Copy out the rows from the line containing "The width and height of the screenshot is (1489, 1023)." through the line containing "Ricette Bimby is", word for word. Include both of those lines and nothing else.

* _INFORMATION SHOWN_:
§

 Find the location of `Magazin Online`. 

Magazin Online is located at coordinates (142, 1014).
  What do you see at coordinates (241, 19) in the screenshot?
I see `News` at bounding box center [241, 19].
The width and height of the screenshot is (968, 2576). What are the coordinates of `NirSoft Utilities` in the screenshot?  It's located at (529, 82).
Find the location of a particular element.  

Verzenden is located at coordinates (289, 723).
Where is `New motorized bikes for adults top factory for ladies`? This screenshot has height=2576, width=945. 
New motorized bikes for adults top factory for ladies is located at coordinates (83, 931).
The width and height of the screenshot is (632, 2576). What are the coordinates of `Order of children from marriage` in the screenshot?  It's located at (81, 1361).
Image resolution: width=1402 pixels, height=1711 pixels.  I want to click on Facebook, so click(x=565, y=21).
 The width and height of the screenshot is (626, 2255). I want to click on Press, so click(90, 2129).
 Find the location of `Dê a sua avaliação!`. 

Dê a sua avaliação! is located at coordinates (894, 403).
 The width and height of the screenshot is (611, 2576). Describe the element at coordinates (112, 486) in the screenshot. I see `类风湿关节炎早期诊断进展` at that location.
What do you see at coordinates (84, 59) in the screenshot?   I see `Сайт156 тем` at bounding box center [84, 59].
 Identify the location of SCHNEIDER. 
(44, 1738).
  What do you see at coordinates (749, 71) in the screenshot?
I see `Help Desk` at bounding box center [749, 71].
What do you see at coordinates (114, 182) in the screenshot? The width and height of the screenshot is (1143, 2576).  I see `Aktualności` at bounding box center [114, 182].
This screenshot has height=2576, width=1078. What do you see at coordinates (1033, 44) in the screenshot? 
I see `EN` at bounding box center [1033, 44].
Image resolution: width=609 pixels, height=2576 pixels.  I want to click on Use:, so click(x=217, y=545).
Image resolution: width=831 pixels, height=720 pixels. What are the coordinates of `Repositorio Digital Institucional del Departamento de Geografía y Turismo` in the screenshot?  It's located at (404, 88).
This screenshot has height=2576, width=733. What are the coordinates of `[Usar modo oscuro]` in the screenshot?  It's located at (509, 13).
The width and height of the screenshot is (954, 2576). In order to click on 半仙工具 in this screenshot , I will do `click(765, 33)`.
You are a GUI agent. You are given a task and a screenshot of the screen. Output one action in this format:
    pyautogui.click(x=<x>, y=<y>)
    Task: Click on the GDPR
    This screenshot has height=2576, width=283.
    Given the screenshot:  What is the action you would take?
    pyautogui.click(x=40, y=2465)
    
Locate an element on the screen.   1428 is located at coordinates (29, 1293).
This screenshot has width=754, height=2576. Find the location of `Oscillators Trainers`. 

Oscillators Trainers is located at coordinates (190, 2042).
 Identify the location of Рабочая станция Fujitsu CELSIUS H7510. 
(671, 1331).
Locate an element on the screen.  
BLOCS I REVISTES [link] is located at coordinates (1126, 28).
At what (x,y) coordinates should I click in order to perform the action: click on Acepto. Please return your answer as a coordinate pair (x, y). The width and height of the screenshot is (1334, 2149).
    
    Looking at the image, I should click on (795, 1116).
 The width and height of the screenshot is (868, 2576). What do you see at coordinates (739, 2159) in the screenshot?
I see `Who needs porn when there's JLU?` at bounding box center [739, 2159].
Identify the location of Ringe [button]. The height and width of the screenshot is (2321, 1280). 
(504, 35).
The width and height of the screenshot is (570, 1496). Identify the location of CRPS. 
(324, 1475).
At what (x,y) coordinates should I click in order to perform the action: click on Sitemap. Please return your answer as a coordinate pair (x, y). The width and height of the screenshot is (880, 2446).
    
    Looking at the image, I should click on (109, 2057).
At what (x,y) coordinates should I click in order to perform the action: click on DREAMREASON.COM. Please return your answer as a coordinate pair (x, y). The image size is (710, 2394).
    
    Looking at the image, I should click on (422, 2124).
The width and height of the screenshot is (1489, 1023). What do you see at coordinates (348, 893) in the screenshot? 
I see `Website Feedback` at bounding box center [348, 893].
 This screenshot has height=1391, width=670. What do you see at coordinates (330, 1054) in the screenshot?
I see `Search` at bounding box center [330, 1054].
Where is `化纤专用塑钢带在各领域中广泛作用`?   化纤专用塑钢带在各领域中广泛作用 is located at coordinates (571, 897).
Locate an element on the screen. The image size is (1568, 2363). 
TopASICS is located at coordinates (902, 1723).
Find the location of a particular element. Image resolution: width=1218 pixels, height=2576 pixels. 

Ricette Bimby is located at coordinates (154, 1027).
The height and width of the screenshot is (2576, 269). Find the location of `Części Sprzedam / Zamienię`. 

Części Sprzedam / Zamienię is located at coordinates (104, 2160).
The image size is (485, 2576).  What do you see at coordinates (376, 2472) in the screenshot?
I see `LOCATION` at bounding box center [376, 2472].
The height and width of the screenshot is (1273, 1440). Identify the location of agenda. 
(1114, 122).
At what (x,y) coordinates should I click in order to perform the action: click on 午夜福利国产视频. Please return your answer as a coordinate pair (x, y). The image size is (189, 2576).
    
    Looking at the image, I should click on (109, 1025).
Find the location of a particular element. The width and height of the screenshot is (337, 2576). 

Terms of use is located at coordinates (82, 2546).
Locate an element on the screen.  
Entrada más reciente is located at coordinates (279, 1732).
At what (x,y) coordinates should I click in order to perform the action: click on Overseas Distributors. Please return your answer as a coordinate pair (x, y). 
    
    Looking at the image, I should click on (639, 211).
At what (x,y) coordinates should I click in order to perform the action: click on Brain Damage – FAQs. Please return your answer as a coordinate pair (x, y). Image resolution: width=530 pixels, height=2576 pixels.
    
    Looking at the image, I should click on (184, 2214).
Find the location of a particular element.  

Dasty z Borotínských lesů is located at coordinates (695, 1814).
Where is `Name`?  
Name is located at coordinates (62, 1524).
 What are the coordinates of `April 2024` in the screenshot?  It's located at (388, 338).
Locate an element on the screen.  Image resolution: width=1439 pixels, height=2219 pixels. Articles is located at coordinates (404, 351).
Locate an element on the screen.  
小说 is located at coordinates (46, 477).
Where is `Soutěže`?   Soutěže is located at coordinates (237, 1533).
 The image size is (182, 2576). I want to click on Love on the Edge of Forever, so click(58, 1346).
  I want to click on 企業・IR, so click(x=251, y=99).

§

* _TASK RESULT_:
The width and height of the screenshot is (1489, 1023). What do you see at coordinates (348, 893) in the screenshot? 
I see `Website Feedback` at bounding box center [348, 893].
 This screenshot has height=1391, width=670. What do you see at coordinates (330, 1054) in the screenshot?
I see `Search` at bounding box center [330, 1054].
Where is `化纤专用塑钢带在各领域中广泛作用`?   化纤专用塑钢带在各领域中广泛作用 is located at coordinates (571, 897).
Locate an element on the screen. The image size is (1568, 2363). 
TopASICS is located at coordinates (902, 1723).
Find the location of a particular element. Image resolution: width=1218 pixels, height=2576 pixels. 

Ricette Bimby is located at coordinates (154, 1027).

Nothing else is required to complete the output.